Monday, October 22, 2012

Richard III Casebook (Courtney)


 Inspired by the Ian McKellen version of Richard III that we watched portions of and discussed in class I wanted to focus specifically on Act 3, Scene 7, in which Richard is convinced to accept the crown. Because this scene is so rich I want to hone in even further and consider, quite specifically, the primary prop of the scene, the prayer book. Additionally, I’d like to assume that I’m compiling this dramaturgical casebook for a contemporized production of the play. If the play were to be set in the twenty-first century, would maintaining the presence of the prayer book as the primary prop of this scene be readable to audiences? Would a prayer book have the same power as it would have at the time of the original productions, or even at the time in which the McKellen version is set, a fictional 1930s?

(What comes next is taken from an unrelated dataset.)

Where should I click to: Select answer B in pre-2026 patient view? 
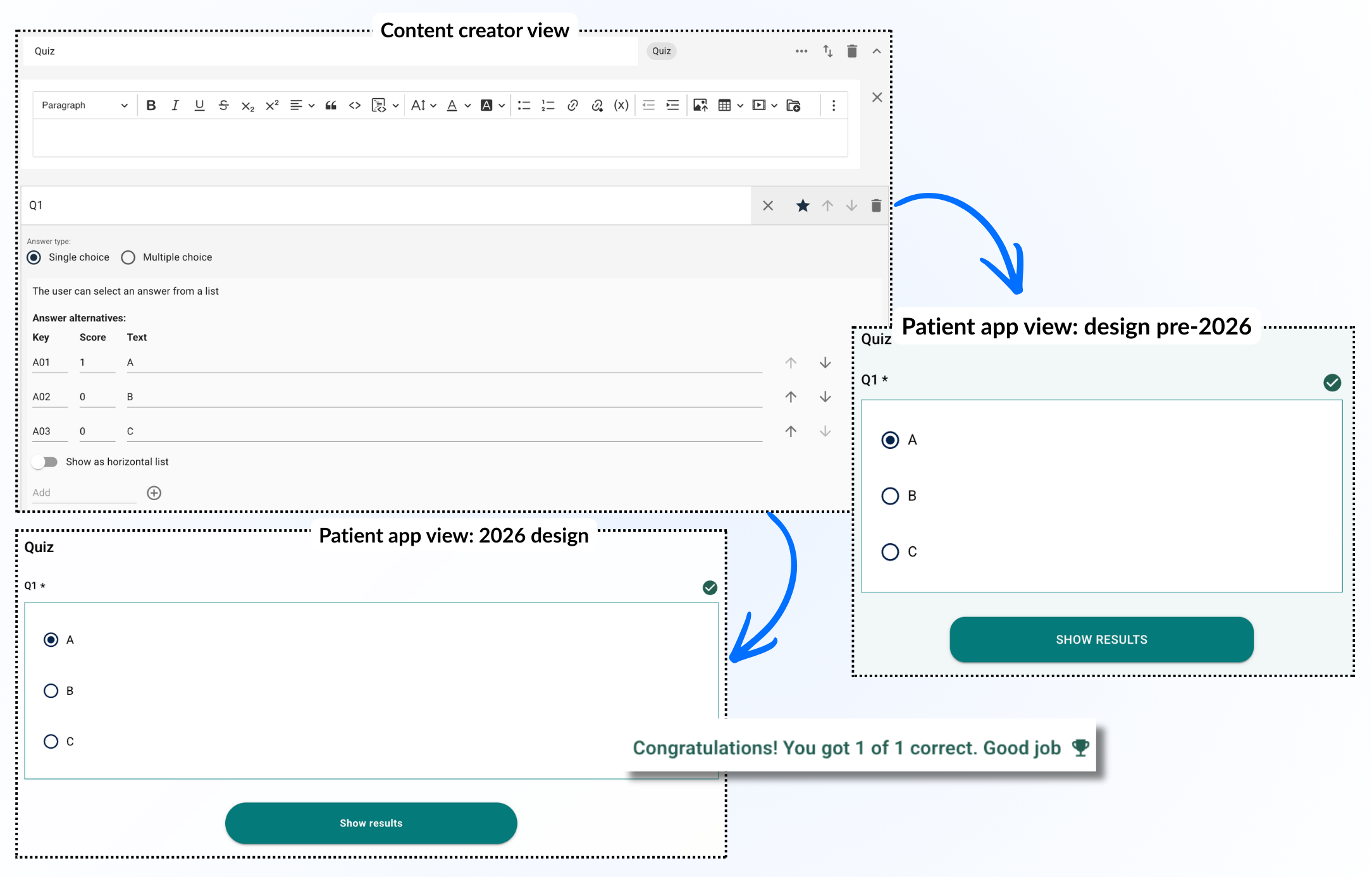pyautogui.click(x=890, y=496)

            These questions rely on the larger question of what role the prayer book plays in the scene. What is the audience meant to understand by the presence of the prayer book? Buckingham calls the prayer book a “true ornament to know a holy man” and uses it as a token by which to inform the participants in the scene of Richard’s “devotion and right Christian zeal.” Yet, while the book may function as a symbol of this in the context of the other players in the scene, it has an entirely different function for the audience. The prayer book is, for them, a signal of the hypocrisy and dishonesty of Richard, and his manipulation of the symbolism of virtue seems to be a further indication of his moral depravity.

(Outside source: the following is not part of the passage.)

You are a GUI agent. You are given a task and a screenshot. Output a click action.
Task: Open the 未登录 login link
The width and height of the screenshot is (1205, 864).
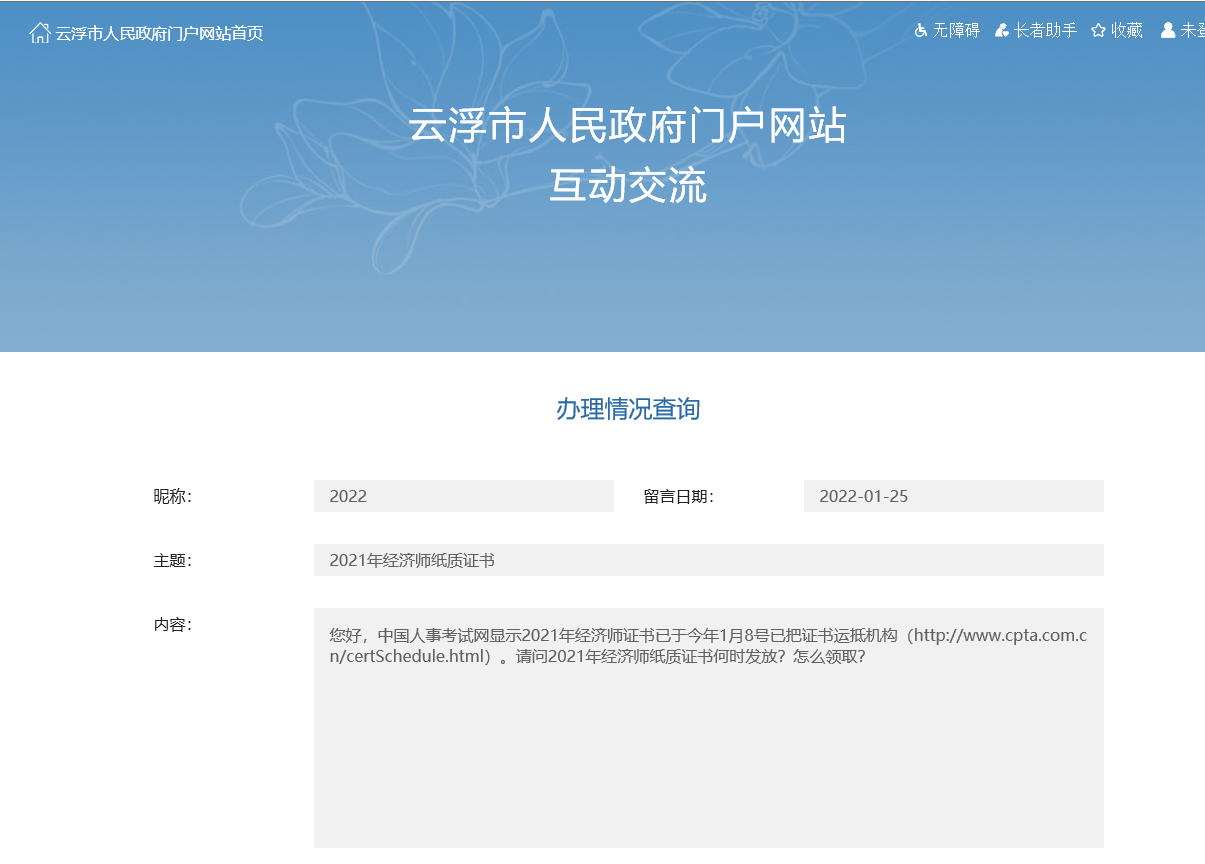pyautogui.click(x=1192, y=31)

            Thus, for a contemporized version of the play the prop of the scene would need to be able to stand both for honesty and virtue, and, by Richards manipulation of it, vice and hypocrisy. Does the prayer book have the same power in a contemporized version that it once did? No. I would argue that in a contemporary context a prayer book seems too fully linked to ideas of hypocrisy and not well linked enough to ideas of virtue. I believe that using a prayer book in a contemporary version would have neither the ability to convince the players of Richard’s innocence or naiveté nor the ability to convince the audience (with the full power of the contradiction) of Richard’s manipulation in the scene. Audience members, viewing a contemporary scene, would come into the scene already too suspicious of the idea of a prayer book.
            And so the question, what can a production replace the prayer book with? In a contemporary context, which lacks the religious homogeneity of the fifteenth century, the use of a religious icon seems problematic. Yet what to use other than a religious icon? A production needs a symbol of political purity, that would indicate to the other characters in the scene that Richard had no ulterior motives and that Richard did not intend to manipulate others for his own political gain. I would propose that in this scene Richard instead hold documents relating to a charitable foundation of which he is the head. Instead of being flanked by priests, he can be flanked by members of the board of this charitable foundation. This alteration of the script would hit all the necessary points. It would imply his humility and apolitical nature to the other characters of the play. It would also fit well into the storyline of the well-to-do heir to fortune. Concurrently, it would read to the audience as the utmost level of hypocrisy and political manipulation.